SEQUENTIAL MULTIPLE TESTING WITH GENERALIZED ERROR CONTROL: AN ASYMPTOTIC OPTIMALITY THEORY

成果类型:
Article
署名作者:
Song, Yanglei; Fellouris, Georgios
署名单位:
University of Illinois System; University of Illinois Urbana-Champaign
刊物名称:
ANNALS OF STATISTICS
ISSN/ISSBN:
0090-5364
DOI:
10.1214/18-AOS1737
发表日期:
2019
页码:
1776-1803
关键词:
false discovery rate family-wise error rates
摘要:
The sequential multiple testing problem is considered under two generalized error metrics. Under the first one, the probability of at least k mistakes, of any kind, is controlled. Under the second, the probabilities of at least k(1) false positives and at least k(2) false negatives are simultaneously controlled.
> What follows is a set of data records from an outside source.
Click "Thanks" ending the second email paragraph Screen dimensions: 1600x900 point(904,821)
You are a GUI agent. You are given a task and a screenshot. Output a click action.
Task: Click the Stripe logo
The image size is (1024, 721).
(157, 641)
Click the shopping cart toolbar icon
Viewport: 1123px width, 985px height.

For each formulation, the optimal expected sample size is characterized, to a first-order asymptotic approximation as the error probabilities go to 0, and a novel multiple testing procedure is proposed and shown to be asymptotically efficient under every signal configuration. These results are established when the data streams for the various hypotheses are independent and each local log-likelihood ratio statistic satisfies a certain strong law of large numbers. In the special case of i.i.d. observations in each stream, the gains of the proposed sequential procedures over fixed-sample size schemes are quantified.